_Brief_. Begin at the line containing "The height and" and copy exactly through the last line of the listing, skipping every picture.

_Data to examine_.
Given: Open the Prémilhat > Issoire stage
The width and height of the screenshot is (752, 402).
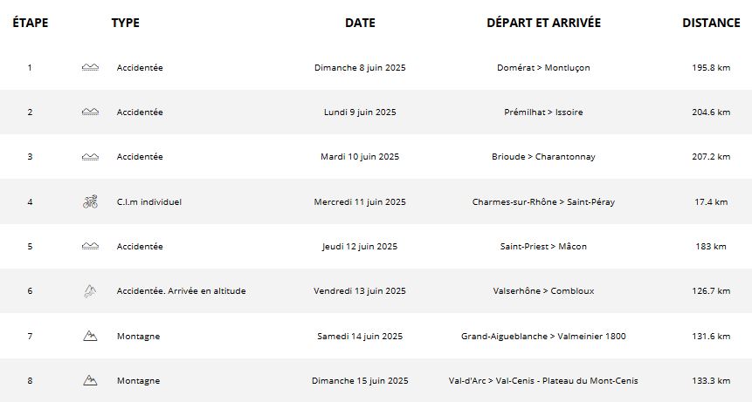Looking at the screenshot, I should point(543,112).
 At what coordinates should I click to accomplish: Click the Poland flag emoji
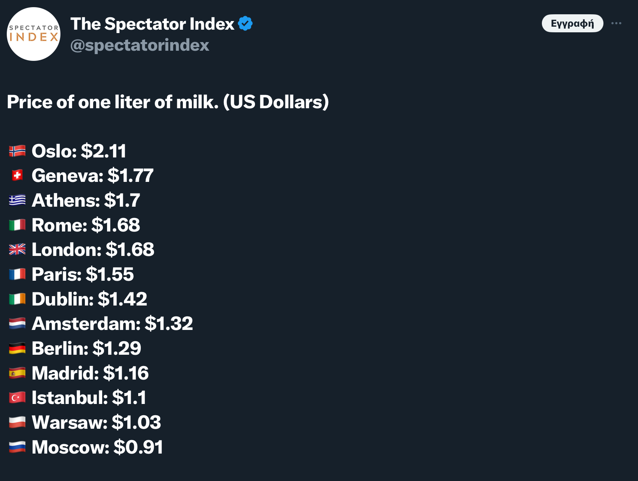(17, 422)
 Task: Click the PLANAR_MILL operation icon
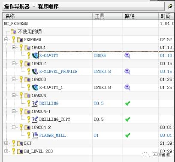tap(35, 135)
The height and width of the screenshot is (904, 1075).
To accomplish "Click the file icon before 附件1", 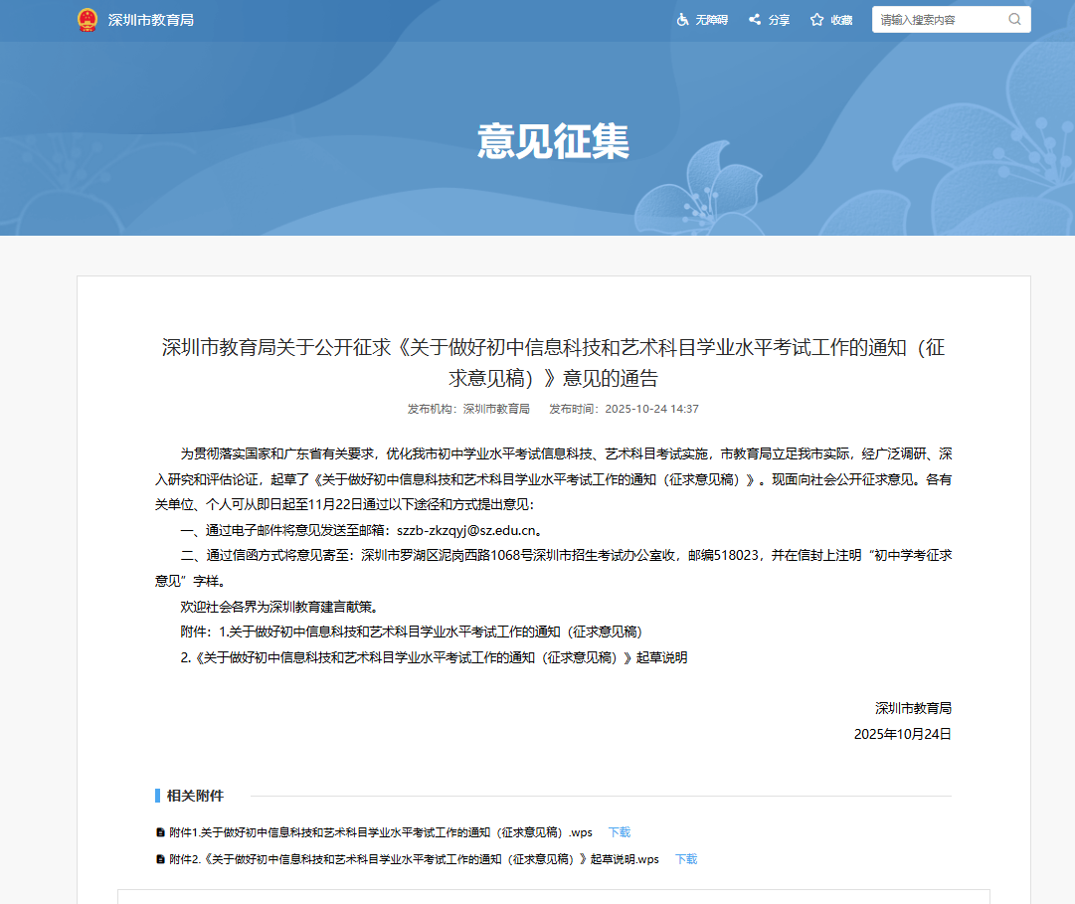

_Answer for the task_.
The height and width of the screenshot is (904, 1075).
To accomplish "Click the file icon before 附件1", 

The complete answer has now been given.